6.  Symbaloo and Poll Everywhere 
I was looking at #unietd's Symbaloo, and I found Poll Everywhere. This resource is really easy and simple to use! I created my own poll to see how to make polls. There is no signup, and it is free. Teachers can create polls or quizzes that students respond to through texts. As a future teacher, I could use this to make decisions in the classroom. If students are split on a decision, I can create a poll to make a decision. This way students’ opinions remain anonymous. This could also be a cool way to do a review session before a test. The options are endless with Poll Everywhere, and I will definitely use this tool here at UNI in my student organizations and in my future classroom.


7.  Kahoot! 
In my class Living Like a Student, we used a Kahoot! as a review for the last day. This resource is like Poll Everywhere, except Kahoot! is more like game. The educator puts their screen on a projector or smart board (this is where the questions and answers will be). The students open to the class link to Kahoot! On the students’ screens, they see four different colored squares. When the question comes on the board, the students pick the corresponding square with their answer. Once everyone has answered, we see the results (how many voted for each option). The teacher discusses the right answer. Students gain and lose points based on their answers. Kahoot! is a really cool, interactive tool to use in the classroom. It sparks a competitive, fun learning environment. I will be using this in the near future!


8.  Twitter Chat
On Sunday, November 6 at 8:00 PM, I joined the #iaedchat on Twitter. Our topic that night was parent-teacher conferences. I introduced myself as an education major from Iowa. Others welcomed me, and I liked their tweets. I saw someone who is in another Education and Technology class here at UNI. Also, I knew teachers from my high school on the chat. I answered some questions and read others thoughts. It was very interesting to see other educators’ thoughts on parent-teacher conferences. I believe in my future, this would be a great resource for me to gain ideas and opinions on Iowa’s education system.


9.  Snapchat
      I used Snapchat to expand my PLN. I was sitting in the library and saw this sign advertising for the A-Team. I took a picture on Snapchat and sent it to my friend who needed this information. Also, I posted it to my story so my other friends could hear about this resource at UNI. After doing this, I realized that I was using technology with education, and this would fit into my Personal Learning Network. In my future classroom, I could have a Snapchat to remind students about upcoming due dates or events. This is a great tool for student, teachers, and parents to get quick reminders.
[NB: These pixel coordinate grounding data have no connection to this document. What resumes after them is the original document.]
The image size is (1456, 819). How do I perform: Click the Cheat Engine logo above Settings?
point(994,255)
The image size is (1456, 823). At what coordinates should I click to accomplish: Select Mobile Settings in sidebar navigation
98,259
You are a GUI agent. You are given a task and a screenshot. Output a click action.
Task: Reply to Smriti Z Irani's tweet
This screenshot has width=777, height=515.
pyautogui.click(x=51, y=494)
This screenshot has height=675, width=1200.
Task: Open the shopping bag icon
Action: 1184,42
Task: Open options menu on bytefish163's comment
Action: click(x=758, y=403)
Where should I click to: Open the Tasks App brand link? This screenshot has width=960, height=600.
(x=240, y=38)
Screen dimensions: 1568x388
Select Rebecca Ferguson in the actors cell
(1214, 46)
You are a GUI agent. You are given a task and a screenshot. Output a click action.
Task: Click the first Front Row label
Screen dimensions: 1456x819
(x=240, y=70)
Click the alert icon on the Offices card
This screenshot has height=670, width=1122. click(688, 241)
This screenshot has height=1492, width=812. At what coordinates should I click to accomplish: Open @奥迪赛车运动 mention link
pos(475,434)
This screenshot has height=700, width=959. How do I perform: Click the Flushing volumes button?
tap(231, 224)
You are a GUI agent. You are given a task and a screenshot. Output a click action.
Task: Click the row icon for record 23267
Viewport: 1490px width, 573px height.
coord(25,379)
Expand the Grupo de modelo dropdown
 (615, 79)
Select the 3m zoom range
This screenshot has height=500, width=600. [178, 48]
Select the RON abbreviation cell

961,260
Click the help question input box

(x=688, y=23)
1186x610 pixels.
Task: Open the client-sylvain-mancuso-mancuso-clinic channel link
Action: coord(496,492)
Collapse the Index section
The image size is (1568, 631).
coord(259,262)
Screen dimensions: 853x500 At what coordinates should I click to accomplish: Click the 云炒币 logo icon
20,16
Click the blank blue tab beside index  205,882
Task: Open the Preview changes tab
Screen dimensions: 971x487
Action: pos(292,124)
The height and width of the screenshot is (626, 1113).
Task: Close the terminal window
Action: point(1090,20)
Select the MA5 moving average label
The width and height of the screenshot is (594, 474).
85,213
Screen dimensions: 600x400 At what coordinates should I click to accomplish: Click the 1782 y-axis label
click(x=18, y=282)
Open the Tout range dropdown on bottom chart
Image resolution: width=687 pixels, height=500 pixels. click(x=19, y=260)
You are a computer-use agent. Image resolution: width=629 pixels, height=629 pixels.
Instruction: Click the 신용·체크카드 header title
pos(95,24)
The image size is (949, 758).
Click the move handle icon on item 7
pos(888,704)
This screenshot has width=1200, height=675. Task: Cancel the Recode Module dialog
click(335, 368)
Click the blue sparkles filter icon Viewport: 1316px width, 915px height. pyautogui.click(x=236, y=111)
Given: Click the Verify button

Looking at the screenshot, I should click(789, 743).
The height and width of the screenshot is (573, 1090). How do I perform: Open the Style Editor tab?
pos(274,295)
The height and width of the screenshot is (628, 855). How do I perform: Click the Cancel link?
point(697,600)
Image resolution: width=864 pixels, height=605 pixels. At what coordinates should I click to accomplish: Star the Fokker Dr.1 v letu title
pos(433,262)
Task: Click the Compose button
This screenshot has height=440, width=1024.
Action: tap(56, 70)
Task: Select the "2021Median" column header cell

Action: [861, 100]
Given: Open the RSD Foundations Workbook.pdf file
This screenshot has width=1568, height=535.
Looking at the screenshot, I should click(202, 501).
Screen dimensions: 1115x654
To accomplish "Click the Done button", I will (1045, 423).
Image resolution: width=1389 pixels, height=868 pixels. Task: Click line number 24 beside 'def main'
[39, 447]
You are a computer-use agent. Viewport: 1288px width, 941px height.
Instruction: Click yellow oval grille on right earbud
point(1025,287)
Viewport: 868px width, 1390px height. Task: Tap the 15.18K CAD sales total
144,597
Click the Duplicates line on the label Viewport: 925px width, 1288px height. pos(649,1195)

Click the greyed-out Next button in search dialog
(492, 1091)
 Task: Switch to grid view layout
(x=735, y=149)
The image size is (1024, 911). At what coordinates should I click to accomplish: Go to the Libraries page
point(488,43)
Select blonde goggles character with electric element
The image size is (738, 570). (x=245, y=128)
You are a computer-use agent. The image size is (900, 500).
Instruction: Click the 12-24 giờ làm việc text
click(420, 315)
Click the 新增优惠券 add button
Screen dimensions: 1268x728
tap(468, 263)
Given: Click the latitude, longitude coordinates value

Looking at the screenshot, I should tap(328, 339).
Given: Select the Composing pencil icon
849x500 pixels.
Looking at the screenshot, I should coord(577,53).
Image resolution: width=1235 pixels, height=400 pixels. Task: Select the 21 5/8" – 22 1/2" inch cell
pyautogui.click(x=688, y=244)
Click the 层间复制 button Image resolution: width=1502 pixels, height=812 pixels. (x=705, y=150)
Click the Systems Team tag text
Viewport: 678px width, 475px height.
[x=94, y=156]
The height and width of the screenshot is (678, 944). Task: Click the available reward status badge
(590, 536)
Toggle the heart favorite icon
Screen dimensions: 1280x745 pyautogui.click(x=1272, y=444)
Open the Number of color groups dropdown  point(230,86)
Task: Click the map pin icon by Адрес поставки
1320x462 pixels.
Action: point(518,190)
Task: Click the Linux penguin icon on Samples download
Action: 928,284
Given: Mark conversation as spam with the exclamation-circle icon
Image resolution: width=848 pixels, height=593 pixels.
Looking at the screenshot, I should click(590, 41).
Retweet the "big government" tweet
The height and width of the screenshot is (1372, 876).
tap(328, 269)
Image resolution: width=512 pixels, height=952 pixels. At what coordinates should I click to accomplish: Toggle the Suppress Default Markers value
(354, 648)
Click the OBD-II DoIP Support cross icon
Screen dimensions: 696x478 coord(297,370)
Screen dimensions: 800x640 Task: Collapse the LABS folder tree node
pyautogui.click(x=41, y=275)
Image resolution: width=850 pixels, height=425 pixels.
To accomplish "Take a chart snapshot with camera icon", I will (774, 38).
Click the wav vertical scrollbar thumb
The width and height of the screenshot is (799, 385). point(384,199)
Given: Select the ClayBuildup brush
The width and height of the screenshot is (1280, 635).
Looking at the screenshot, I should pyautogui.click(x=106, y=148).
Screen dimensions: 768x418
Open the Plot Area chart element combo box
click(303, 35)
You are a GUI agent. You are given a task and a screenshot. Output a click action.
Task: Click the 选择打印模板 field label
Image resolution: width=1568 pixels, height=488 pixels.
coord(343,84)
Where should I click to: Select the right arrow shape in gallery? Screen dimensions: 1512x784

10.  Podcast - TEDTalks Education – "Let’s teach for mastery, not test scores" by Sal Khan
      The last thing I watched to expand my PLN was a podcast by TEDTalks Education. In this talk, Sal talks about how we need to change our education system to not be test-focused. He thinks we should teach students to master topics, not just to test well. Sal said that our education system is failing students by keeping all students at the same pace. It was an interesting discussion that I think many educators can observe in their own classrooms. I took time to reflect on myself after watching this podcast. I want to keep my future classroom learning-based, not test-focused. I want to adapt to individual student needs and change the pace of my teaching based on classroom needs.



After expanding my PLN, I took time to reflect on changes to my map. This is my adjusted Personal Learning Network map. 


As the modern world keeps progressing and advancing technology, I need to keep pace in my classroom. I must be aware of my students' use of technology, and how to incorporate new technology in my classroom. A great educator knows how to use technology to help students learn. For now, I will continue to grow my Personal Learning Network. There are so many great resources out there, I just need to go find them!